人生で最も感動した、今日の授業。授業中にあまりに考えさせられて涙が流れてきたのは初めてだったろう。早稲田教育学部の『異文化交流・接触論』。敬愛大学からの客員教授の水口章教授のイスラームについての授業である。もともとイスラームというテーマにとらわれず、様々な視点から非常に興味深い話を聞けたので、非常に大好きな教授だった。僕はこの間の春休みに、エジプト、ヨルダン、シリア、レバノンを旅したので、特にイスラームについてのその授業に惹かれていた。旅のことを思い出すのである。僕は1ヶ月ほど、バックパッカーをして回ったそれらの国々でイスラームの人々のあまりの優しさに触れ、中東がどれほど素晴らしい国であるかを実感したのである。僕はイスラームの人々を、中東を大好きになったのだ。

課題一覧.
**1)** 次の(a)〜(c)は、イスラームの授業についての文章の内容と合っているでしょうか。それぞれ「はい」か「いいえ」で答え、決め手となる文章中の語句をそのまま引用してください。
(a) 筆者は春休みにエジプトを訪れた。
(b) 水口章教授は早稲田大学の専任教授である。
(c) 筆者は中東を3ヶ月かけて旅した。
**2)** イスラームの授業についての文章を、最後の文に続けて書き進めてもらえますか。
この後に続く行は、イスラームの授業についての文章とは関係がありません。

記録データ.
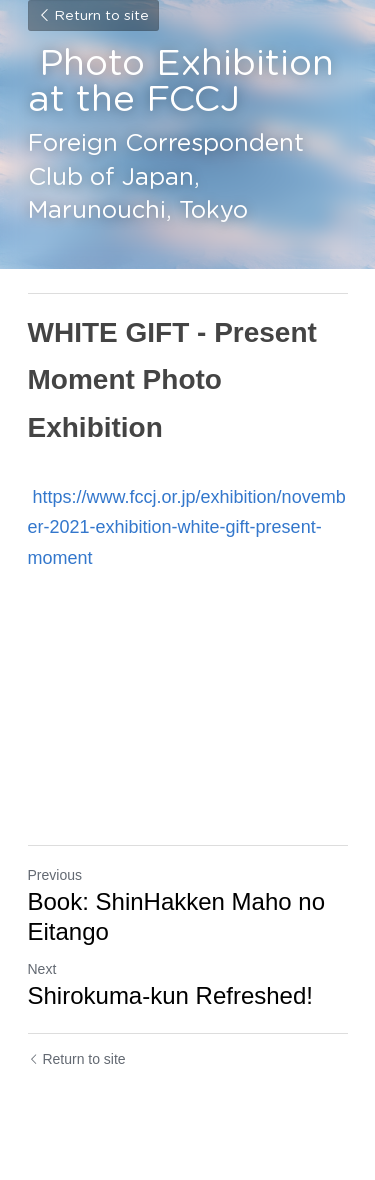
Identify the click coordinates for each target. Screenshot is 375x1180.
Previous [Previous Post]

解答一覧.
**1)**
(a) はい　「エジプト、ヨルダン、シリア、レバノンを旅した」
(b) いいえ　「敬愛大学からの客員教授」
(c) いいえ　「1ヶ月ほど」

**2)**
しかし、旅から帰って日本の現実にぶち当たった。まずは成田空港の関税所だ。どこへ行ってきたのだと聞かれ、それらの国へ行って来たと答えると、成田の職員は「シリアー?」と疑わしい目で僕を見た。そのあと僕は後ろに担いだでかいバッグパックを下ろし、中を全部チェックされることになる。もちろん旅の間中延ばし続けたひげ面が怪しかったのかもしれないが、あれほど平和を愛し、優しい人ばかりしかいなかったシリアが成田の職員に疑われるのだ。日本人に旅の話をしてみても、返ってくる言葉は毎回これである。「危険な国へ行ったね」「テロとか大丈夫だった?」と。なんだろう、この現実は。僕はひどく衝撃を受けたものだ。あれほど素晴らしい国々の日本からのイメージはこれほどか、と。中東よりもアメリカやヨーロッパの方が圧倒的に危険なんじゃないかというのが、正直僕の思うところである。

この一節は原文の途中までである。